The defendant covenanted to pay the plaintiff for the rent two dollars and a half per acre, and that if he did not pay that rent he would pay one thousand dollars.
The cause was removed to the County Court, by certiorari, where a judgment was obtained by the plaintiff, and removed to this court by appeal. CAMPBELL, J. — The justice of the peace certainly had not jurisdiction this case, and therefore the testimony is inadmissible. To mark the line which divides the jurisdiction of a single justice of the peace from that of other courts in all cases will not be attempted. There is certainly a distinction between a court whose powers are created and limited by statute, and a court which has exclusive jurisdiction by the common law.

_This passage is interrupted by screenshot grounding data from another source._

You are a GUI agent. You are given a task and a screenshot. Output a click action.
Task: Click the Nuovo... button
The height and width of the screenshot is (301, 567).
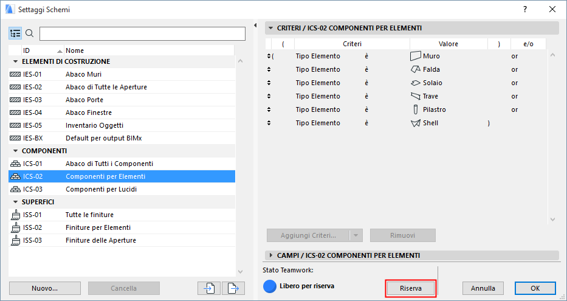tap(45, 288)
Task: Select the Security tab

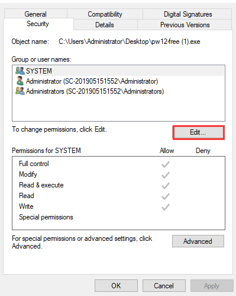Action: tap(38, 24)
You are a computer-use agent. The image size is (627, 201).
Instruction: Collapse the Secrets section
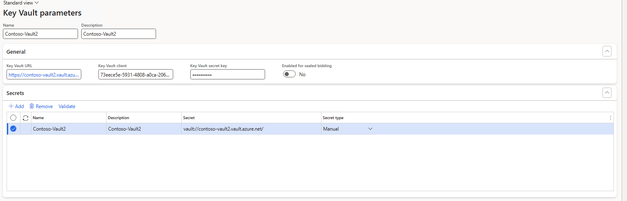(607, 93)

A magistrate's court is of the first kind, and in this court it is believed that even consent will not give jurisdiction.

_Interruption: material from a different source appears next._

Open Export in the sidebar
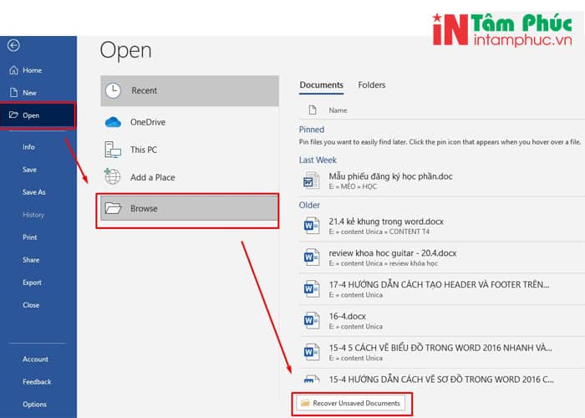Screen dimensions: 585x418 click(x=32, y=283)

The statute must confer it, for the consent of parties cannot oust the jurisdiction of other courts. This is thought to be a sufficient answer to the objection that advantage ought to have been taken of the want of jurisdiction at an earlier period.1 The proceedings before a magistrate are principally ore tenus, and, for aught the Court can tell, the defendant may have insisted on this ground of defence there. The same defence, it is not improbable, was made in the County Court. Whether it was or not is not material with this court, whose duty it is to see that inferior limited jurisdictions do not exceed their powers. It stands now in the same situation as to the question respecting the powers exercised by the justice as if it had never been carried to the County Court.
It seems to me that an action of debt, or covenant, might have been brought upon the instrument; but in *Page 76 either case (upon failure in paying the two dollars and fifty cents an acre) the charge or gravamen would be the non-payment of $1,000, a sum which exceeds the jurisdiction of a single justice of the peace.
It is not in the power of the Court to alter the contract of the parties. Here we find a person covenanting to do a certain act, and if he did not, that he would pay $1,000. It is not for this Court to say that this sum exceeds the amount of a just compensation for the injury arising on failure to perform the act. This might have been referred to a jury in an action of covenant. The articles cannot be received by the jury.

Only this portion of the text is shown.